__Provided material__:

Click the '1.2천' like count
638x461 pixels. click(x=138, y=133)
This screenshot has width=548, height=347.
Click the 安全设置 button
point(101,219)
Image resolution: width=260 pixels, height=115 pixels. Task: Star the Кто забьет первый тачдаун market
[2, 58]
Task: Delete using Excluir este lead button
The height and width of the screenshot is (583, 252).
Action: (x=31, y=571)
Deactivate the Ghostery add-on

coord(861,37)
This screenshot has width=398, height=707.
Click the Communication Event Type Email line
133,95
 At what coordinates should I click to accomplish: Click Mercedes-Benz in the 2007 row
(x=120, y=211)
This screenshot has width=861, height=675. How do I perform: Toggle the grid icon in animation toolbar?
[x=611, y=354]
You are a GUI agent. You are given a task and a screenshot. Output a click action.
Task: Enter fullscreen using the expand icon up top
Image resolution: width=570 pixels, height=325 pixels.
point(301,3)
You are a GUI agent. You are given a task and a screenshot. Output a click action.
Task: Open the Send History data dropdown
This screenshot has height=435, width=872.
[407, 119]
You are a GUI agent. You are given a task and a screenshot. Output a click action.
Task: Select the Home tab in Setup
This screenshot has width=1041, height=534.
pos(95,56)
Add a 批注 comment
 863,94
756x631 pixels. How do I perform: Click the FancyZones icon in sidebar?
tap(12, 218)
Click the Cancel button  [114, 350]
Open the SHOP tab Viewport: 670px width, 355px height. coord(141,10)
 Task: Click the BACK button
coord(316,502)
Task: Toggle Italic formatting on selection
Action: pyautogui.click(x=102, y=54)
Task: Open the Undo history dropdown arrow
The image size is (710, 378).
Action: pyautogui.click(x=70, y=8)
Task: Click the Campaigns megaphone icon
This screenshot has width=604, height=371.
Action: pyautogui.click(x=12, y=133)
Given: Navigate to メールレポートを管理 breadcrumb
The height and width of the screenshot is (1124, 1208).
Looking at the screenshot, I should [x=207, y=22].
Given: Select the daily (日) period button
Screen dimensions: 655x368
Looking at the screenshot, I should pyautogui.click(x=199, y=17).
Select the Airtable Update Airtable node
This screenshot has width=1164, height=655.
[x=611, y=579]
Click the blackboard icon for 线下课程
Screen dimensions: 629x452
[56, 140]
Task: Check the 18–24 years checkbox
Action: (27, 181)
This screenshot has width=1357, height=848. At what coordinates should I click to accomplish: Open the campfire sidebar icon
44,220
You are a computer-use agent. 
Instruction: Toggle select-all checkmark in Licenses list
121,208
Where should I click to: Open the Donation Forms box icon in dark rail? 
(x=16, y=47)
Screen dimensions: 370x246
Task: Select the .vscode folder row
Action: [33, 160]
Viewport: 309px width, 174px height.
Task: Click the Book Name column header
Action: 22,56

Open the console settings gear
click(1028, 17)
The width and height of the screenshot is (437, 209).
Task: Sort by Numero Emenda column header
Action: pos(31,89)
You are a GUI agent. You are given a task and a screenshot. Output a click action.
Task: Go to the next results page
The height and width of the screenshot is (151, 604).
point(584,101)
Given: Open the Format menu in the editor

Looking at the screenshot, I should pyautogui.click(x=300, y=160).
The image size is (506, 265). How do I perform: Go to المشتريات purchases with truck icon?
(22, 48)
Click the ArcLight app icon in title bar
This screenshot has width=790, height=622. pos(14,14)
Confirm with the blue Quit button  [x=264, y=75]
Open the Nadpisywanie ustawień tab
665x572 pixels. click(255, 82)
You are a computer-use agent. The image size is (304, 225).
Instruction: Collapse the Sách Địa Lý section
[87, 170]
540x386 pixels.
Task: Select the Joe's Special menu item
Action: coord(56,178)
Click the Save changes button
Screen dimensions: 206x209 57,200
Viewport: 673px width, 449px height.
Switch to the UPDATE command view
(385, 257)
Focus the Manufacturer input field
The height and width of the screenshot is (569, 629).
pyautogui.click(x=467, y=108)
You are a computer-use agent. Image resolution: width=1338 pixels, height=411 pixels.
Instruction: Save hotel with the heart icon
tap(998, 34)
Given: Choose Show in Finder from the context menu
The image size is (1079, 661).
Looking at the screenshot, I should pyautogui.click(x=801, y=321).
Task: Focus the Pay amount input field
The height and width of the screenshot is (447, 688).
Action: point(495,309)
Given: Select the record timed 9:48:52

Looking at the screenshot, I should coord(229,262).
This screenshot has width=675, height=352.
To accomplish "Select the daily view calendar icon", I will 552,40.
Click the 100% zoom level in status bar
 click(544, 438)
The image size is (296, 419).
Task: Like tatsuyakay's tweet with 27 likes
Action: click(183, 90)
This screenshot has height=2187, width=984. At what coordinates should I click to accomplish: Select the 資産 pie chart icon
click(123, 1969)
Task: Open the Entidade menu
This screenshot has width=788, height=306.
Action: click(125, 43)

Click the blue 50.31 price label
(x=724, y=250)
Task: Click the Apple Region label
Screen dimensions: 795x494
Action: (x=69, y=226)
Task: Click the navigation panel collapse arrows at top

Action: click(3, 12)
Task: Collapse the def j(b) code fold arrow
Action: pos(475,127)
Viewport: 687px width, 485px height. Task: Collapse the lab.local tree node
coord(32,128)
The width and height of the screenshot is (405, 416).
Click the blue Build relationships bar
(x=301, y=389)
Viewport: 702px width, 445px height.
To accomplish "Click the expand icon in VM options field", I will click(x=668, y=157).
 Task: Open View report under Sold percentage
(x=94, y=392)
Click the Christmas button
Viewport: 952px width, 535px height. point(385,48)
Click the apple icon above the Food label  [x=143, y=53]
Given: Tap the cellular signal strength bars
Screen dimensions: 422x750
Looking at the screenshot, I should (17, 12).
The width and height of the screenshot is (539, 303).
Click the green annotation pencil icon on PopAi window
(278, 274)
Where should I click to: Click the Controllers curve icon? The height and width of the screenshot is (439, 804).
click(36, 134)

__Your task__:
Exact reproduction of the whole material is the required answer.

__Task result__:
Click the '1.2천' like count
638x461 pixels. click(x=138, y=133)
This screenshot has width=548, height=347.
Click the 安全设置 button
point(101,219)
Image resolution: width=260 pixels, height=115 pixels. Task: Star the Кто забьет первый тачдаун market
[2, 58]
Task: Delete using Excluir este lead button
The height and width of the screenshot is (583, 252).
Action: (x=31, y=571)
Deactivate the Ghostery add-on

coord(861,37)
This screenshot has width=398, height=707.
Click the Communication Event Type Email line
133,95
 At what coordinates should I click to accomplish: Click Mercedes-Benz in the 2007 row
(x=120, y=211)
This screenshot has width=861, height=675. How do I perform: Toggle the grid icon in animation toolbar?
[x=611, y=354]
You are a GUI agent. You are given a task and a screenshot. Output a click action.
Task: Enter fullscreen using the expand icon up top
Image resolution: width=570 pixels, height=325 pixels.
point(301,3)
You are a GUI agent. You are given a task and a screenshot. Output a click action.
Task: Open the Send History data dropdown
This screenshot has height=435, width=872.
[407, 119]
You are a GUI agent. You are given a task and a screenshot. Output a click action.
Task: Select the Home tab in Setup
This screenshot has width=1041, height=534.
pos(95,56)
Add a 批注 comment
 863,94
756x631 pixels. How do I perform: Click the FancyZones icon in sidebar?
tap(12, 218)
Click the Cancel button  [114, 350]
Open the SHOP tab Viewport: 670px width, 355px height. coord(141,10)
 Task: Click the BACK button
coord(316,502)
Task: Toggle Italic formatting on selection
Action: pyautogui.click(x=102, y=54)
Task: Open the Undo history dropdown arrow
The image size is (710, 378).
Action: pyautogui.click(x=70, y=8)
Task: Click the Campaigns megaphone icon
This screenshot has width=604, height=371.
Action: pyautogui.click(x=12, y=133)
Given: Navigate to メールレポートを管理 breadcrumb
The height and width of the screenshot is (1124, 1208).
Looking at the screenshot, I should [x=207, y=22].
Given: Select the daily (日) period button
Screen dimensions: 655x368
Looking at the screenshot, I should pyautogui.click(x=199, y=17).
Select the Airtable Update Airtable node
This screenshot has width=1164, height=655.
[x=611, y=579]
Click the blackboard icon for 线下课程
Screen dimensions: 629x452
[56, 140]
Task: Check the 18–24 years checkbox
Action: (27, 181)
This screenshot has width=1357, height=848. At what coordinates should I click to accomplish: Open the campfire sidebar icon
44,220
You are a computer-use agent. 
Instruction: Toggle select-all checkmark in Licenses list
121,208
Where should I click to: Open the Donation Forms box icon in dark rail? 
(x=16, y=47)
Screen dimensions: 370x246
Task: Select the .vscode folder row
Action: [33, 160]
Viewport: 309px width, 174px height.
Task: Click the Book Name column header
Action: 22,56

Open the console settings gear
click(1028, 17)
The width and height of the screenshot is (437, 209).
Task: Sort by Numero Emenda column header
Action: pos(31,89)
You are a GUI agent. You are given a task and a screenshot. Output a click action.
Task: Go to the next results page
The height and width of the screenshot is (151, 604).
point(584,101)
Given: Open the Format menu in the editor

Looking at the screenshot, I should pyautogui.click(x=300, y=160).
The image size is (506, 265). How do I perform: Go to المشتريات purchases with truck icon?
(22, 48)
Click the ArcLight app icon in title bar
This screenshot has width=790, height=622. pos(14,14)
Confirm with the blue Quit button  [x=264, y=75]
Open the Nadpisywanie ustawień tab
665x572 pixels. click(255, 82)
You are a computer-use agent. The image size is (304, 225).
Instruction: Collapse the Sách Địa Lý section
[87, 170]
540x386 pixels.
Task: Select the Joe's Special menu item
Action: coord(56,178)
Click the Save changes button
Screen dimensions: 206x209 57,200
Viewport: 673px width, 449px height.
Switch to the UPDATE command view
(385, 257)
Focus the Manufacturer input field
The height and width of the screenshot is (569, 629).
pyautogui.click(x=467, y=108)
You are a computer-use agent. Image resolution: width=1338 pixels, height=411 pixels.
Instruction: Save hotel with the heart icon
tap(998, 34)
Given: Choose Show in Finder from the context menu
The image size is (1079, 661).
Looking at the screenshot, I should pyautogui.click(x=801, y=321).
Task: Focus the Pay amount input field
The height and width of the screenshot is (447, 688).
Action: point(495,309)
Given: Select the record timed 9:48:52

Looking at the screenshot, I should coord(229,262).
This screenshot has width=675, height=352.
To accomplish "Select the daily view calendar icon", I will 552,40.
Click the 100% zoom level in status bar
 click(544, 438)
The image size is (296, 419).
Task: Like tatsuyakay's tweet with 27 likes
Action: click(183, 90)
This screenshot has height=2187, width=984. At what coordinates should I click to accomplish: Select the 資産 pie chart icon
click(123, 1969)
Task: Open the Entidade menu
This screenshot has width=788, height=306.
Action: click(125, 43)

Click the blue 50.31 price label
(x=724, y=250)
Task: Click the Apple Region label
Screen dimensions: 795x494
Action: (x=69, y=226)
Task: Click the navigation panel collapse arrows at top

Action: click(3, 12)
Task: Collapse the def j(b) code fold arrow
Action: pos(475,127)
Viewport: 687px width, 485px height. Task: Collapse the lab.local tree node
coord(32,128)
The width and height of the screenshot is (405, 416).
Click the blue Build relationships bar
(x=301, y=389)
Viewport: 702px width, 445px height.
To accomplish "Click the expand icon in VM options field", I will click(x=668, y=157).
 Task: Open View report under Sold percentage
(x=94, y=392)
Click the Christmas button
Viewport: 952px width, 535px height. point(385,48)
Click the apple icon above the Food label  [x=143, y=53]
Given: Tap the cellular signal strength bars
Screen dimensions: 422x750
Looking at the screenshot, I should (17, 12).
The width and height of the screenshot is (539, 303).
Click the green annotation pencil icon on PopAi window
(278, 274)
Where should I click to: Click the Controllers curve icon? The height and width of the screenshot is (439, 804).
click(36, 134)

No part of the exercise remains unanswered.